E.P. Thompson, born on this day in 1924, was an English Marxist historian and communist intellectual known for works such as "The Making of the English Working Class" (1963) and "Time, Work-Discipline, and Industrial Capitalism" (1967).
Thompson was born in Oxford on February 3rd, 1924. His older brother was a British officer in the Second World War, captured and shot while aiding Bulgarian anti-fascist partisans. After his own military service, Thompson studied at Corpus Christi College, Cambridge and joined the Communist Party of Great Britain.
In 1946, Thompson formed the Communist Party Historians Group with Christopher Hill, Eric Hobsbawm, Rodney Hilton, Dona Torr and others. In 1952, they launched the influential journal "Past and Present".
Thompson is probably best known for his 1963 work "The Making of the English Working Class", which focuses on the development of the capitalist-era class system in England. He left the Communist Party after the Soviet invasion of Hungary, but remained committed to communist politics.
Thompson became a major figure in the New Left in Britain from the 1960s, becoming a prominent supporter of the Campaign for Nuclear Disarmament (CND) and a vociferous left-wing critic of the Labour governments of 1964–70 and 1974–79.
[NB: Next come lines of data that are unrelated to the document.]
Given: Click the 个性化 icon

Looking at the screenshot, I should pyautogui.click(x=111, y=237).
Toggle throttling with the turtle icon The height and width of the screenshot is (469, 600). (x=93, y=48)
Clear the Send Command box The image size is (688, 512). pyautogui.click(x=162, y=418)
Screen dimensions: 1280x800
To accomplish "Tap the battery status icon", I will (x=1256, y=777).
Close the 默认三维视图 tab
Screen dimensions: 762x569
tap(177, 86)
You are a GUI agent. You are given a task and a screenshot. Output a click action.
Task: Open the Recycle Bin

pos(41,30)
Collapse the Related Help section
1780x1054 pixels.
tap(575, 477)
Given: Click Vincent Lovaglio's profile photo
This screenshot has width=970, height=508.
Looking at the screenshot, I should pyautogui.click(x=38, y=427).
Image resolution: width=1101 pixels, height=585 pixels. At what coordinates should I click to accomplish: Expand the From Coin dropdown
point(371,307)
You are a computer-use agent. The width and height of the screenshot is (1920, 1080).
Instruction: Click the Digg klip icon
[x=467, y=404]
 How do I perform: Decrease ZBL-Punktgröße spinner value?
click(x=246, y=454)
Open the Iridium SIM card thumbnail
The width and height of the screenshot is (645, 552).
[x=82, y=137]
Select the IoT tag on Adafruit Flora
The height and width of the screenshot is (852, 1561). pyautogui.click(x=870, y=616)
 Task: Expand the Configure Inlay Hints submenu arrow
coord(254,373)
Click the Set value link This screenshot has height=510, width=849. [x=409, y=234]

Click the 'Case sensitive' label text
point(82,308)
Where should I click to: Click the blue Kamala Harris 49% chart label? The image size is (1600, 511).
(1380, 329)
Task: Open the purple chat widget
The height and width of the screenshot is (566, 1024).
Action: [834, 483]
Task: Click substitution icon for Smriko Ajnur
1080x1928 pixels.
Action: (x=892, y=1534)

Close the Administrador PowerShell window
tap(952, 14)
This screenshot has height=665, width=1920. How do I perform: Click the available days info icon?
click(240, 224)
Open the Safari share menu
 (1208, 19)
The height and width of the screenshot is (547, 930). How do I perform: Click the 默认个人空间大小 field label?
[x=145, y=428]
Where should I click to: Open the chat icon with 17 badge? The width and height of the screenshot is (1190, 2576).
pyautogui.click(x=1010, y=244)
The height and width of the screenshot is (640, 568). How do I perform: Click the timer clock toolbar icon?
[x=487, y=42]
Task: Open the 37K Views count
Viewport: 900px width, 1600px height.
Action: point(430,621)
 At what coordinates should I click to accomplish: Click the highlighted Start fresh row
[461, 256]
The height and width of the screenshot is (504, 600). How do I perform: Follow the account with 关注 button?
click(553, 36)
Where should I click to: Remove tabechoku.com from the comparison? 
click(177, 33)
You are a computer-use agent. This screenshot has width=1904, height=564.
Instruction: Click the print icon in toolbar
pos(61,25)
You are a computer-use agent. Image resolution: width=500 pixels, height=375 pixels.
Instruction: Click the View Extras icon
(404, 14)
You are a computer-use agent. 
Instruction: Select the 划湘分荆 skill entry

Thompson died in 1993, and his final work, "Witness Against the Beast", a biography of poet William Blake, was published posthumously the same year.
"We must commence to act as if a united, neutral and pacific Europe already exists. We must learn to be loyal, not to 'East' or 'West' but to each other, and we must disregard the prohibitions and limitations imposed by any national state."